This is not the most attractive dish in the world and we definitely didn’t do the best job of cutting the aubergines. It nonetheless tasted delicious and we’re sure to do it again.
Wine Suggestion: We’d recommend finding a juicy red from Spain. Look out for well made wines from the smaller and lesser known areas as these offer great value; this dish doesn’t need a refined and suave wine, some rusticity is good. We tried a juicy and smooth Tempranillo called Biberius from the Ribera del Duero and thoroughly enjoyed it!
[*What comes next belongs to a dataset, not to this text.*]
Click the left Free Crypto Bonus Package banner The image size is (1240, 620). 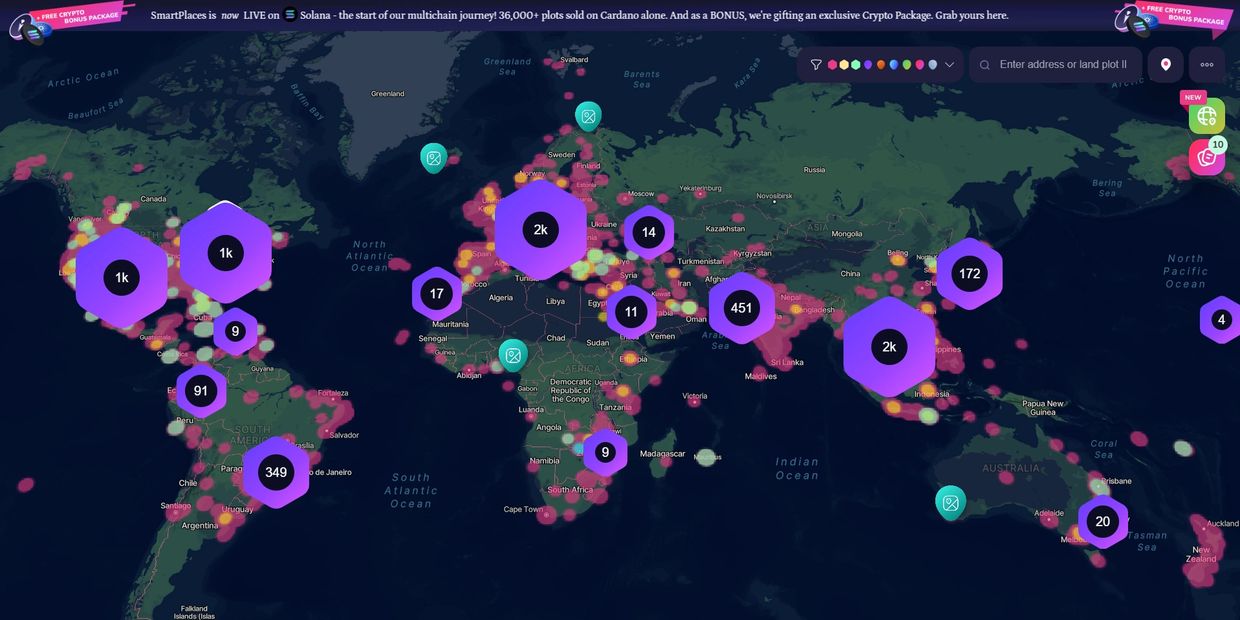pos(72,18)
‘Swooning Imam’ Stuffed Aubergines – serves 2
- 2 large aubergines
- 4-6 garlic cloves, finely sliced
- 2 red onions, finely sliced
- 3-4 tomatoes, finely sliced
- 1 tsp paprika
- 1 tsp brown sugar
- 1 tbsp lemon juice
- about 5 tbsp extra virgin olive oil
- fresh mint, shredded
Leave the stem on the aubergines, score the skin and peel it away in thick stripes. Cut down the length of each one (without cutting completely in half) and scoop out the seedy bits. Chop these and set aside. Sprinkle the cavities with salt, and leave to drain on kitchen paper for half an hour, then wipe dry.
Heat a good splash of oil in a frying pan. Add the aubergines and fry for about 7 minutes, until lightly browned and softened. Remove from the pan and leave to drain.
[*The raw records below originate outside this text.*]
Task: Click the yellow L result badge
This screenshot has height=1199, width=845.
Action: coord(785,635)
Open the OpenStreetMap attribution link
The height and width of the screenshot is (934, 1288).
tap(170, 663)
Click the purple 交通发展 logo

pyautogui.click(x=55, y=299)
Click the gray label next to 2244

Add some more oil to the pan and fry the onions, garlic and with the reserved seedy bits of the aubergine. After about 5 minutes, add the tomatoes, paprika, sugar and lemon juice, stir well and season.
Put the aubergines into a deep frying pan with a lid. Stuff the cavities with the onion mixture and drizzle the rest over the top. Add the rest of the olive oil and 100ml cold water, then put on the heat. Bring to the boil, then turn the heat to low, cover and leave to cook for about 45 minutes or until completely tender.
Serve warm or at room temperature with the mint sprinkled over the top and serve with crusty bread.
(Original recipe from Veggiestan: a vegetable lover’s tour of the middle east by Sally Butcher (Pavillon) and published in The Guardian.)